▶ **Exercise materials**:

=== Begin Enclosure ===

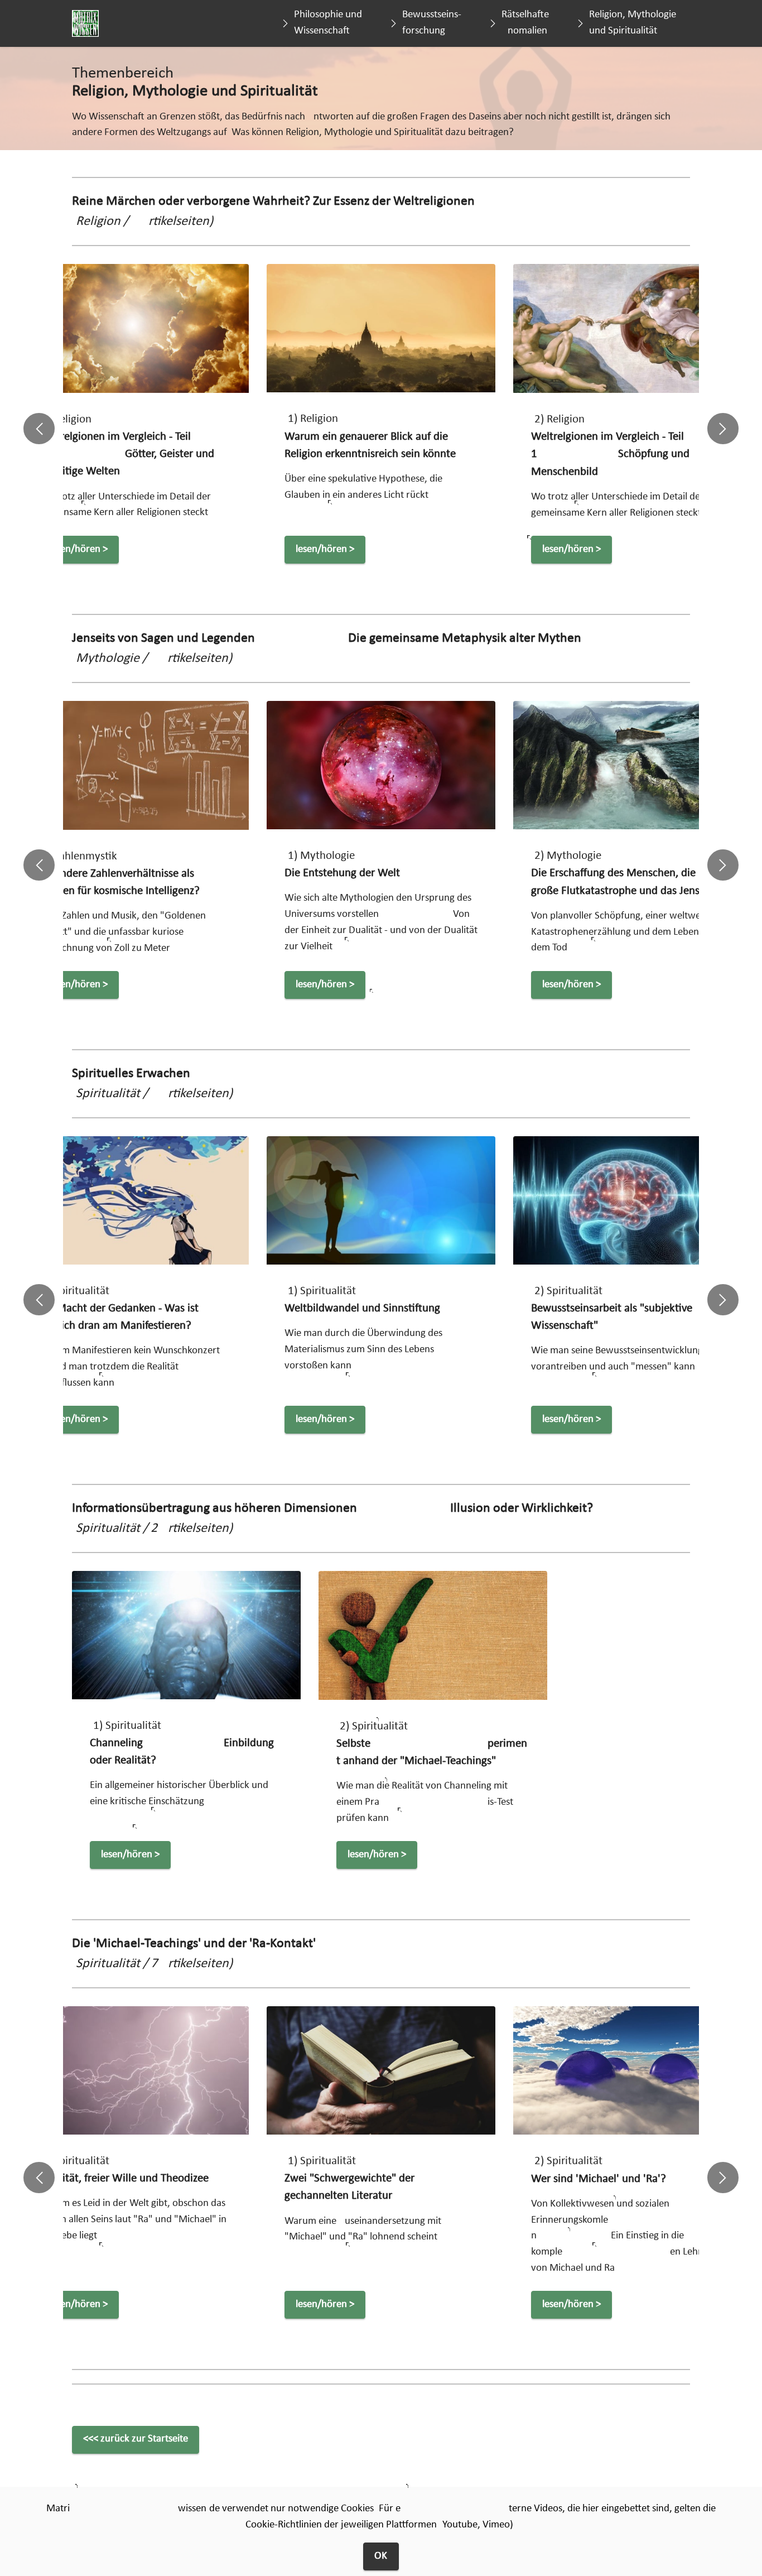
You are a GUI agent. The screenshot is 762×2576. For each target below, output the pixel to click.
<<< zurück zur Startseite (135, 2439)
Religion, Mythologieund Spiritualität (632, 22)
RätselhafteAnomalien (525, 22)
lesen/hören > (156, 549)
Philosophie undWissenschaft (328, 22)
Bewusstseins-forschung (431, 22)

=== End Enclosure ===

▶ **Work to be completed**: Copy the lines above exactly, beginning at the line containing "RätselhafteAnomalien (525, 22)" and stopping at the last line.

▶ **Written solution**:
RätselhafteAnomalien (525, 22)
lesen/hören > (156, 549)
Philosophie undWissenschaft (328, 22)
Bewusstseins-forschung (431, 22)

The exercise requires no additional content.